Sorry, I don't think there was anything wrong with what the nurse did. In fact, I think it was a sensitive thing to do. Many young girls don't want their weight advertised, even if it's just in front of their mom. I think the unfortunate part was drawing attention to the fact that the nurse showed her instead of announcing it, thereby putting the nurse on the defensive and making alot more of the situation than was really necessary.
 
Would I have spoken up?

No. In all honesty, I see absolutely nothing to get upset about here. Now if the lady had weighed your daughter and exclaimed "Holy Heck OINK OINK OINK!!" That would be something to speak up about. If the lady had weighed your daughter and sniffed "Good Lord eat a cookie why don't you!" That would be something to speak up about.

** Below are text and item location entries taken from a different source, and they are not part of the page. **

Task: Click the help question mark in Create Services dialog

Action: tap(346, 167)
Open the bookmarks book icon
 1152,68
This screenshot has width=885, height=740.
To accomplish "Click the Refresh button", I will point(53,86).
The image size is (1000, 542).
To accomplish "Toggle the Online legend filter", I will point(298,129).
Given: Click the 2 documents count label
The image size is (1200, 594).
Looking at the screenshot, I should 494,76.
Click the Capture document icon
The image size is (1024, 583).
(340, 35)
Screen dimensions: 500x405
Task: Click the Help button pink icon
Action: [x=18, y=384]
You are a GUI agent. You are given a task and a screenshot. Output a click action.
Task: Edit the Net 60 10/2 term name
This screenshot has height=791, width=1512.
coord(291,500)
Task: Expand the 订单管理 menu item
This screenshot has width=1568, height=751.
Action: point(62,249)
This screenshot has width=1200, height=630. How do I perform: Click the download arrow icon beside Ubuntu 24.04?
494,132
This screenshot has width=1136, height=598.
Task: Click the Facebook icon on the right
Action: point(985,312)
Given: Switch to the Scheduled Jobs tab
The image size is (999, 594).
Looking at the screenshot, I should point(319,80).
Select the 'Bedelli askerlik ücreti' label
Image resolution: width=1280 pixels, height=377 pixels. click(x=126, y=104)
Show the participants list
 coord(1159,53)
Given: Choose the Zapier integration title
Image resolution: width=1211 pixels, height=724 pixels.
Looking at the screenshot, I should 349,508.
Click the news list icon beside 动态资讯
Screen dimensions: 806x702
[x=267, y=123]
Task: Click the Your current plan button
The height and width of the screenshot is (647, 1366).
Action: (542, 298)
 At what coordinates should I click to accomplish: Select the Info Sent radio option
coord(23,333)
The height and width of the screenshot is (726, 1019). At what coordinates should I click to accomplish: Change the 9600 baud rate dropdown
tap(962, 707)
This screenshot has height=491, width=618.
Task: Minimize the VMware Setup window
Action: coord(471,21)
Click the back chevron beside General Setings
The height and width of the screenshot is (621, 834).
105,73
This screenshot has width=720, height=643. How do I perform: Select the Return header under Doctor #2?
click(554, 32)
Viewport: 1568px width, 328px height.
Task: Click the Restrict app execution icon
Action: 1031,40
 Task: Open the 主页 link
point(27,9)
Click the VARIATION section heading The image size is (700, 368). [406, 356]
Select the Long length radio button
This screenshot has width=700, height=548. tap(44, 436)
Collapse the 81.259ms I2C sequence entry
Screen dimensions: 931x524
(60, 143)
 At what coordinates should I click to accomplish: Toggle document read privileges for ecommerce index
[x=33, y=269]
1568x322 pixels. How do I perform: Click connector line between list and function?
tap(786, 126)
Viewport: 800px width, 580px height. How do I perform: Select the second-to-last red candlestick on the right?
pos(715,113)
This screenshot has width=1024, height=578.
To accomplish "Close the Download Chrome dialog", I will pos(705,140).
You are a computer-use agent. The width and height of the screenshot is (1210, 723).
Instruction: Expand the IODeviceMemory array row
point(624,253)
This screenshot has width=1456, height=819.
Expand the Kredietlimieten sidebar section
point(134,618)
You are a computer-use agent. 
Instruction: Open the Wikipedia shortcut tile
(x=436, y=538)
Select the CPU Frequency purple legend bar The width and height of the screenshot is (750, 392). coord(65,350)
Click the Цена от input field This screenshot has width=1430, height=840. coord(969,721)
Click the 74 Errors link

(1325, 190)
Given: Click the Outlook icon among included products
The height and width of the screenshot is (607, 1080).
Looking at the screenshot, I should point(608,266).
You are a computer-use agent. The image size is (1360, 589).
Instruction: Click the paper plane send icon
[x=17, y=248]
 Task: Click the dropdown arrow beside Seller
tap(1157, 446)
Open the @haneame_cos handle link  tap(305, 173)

But here we have a lady doing her job, trying to treat your daughter (and all teen girls) with respect by relaying information that she knows is sensitive to so many kids -- in a manner that she feels allows the private info to stay private.....

And she gets blasted for it.

You couldn't pay me enough money to have to work around kids and their parents these days. There is a saying "D----- if you do, and D----- if you don't."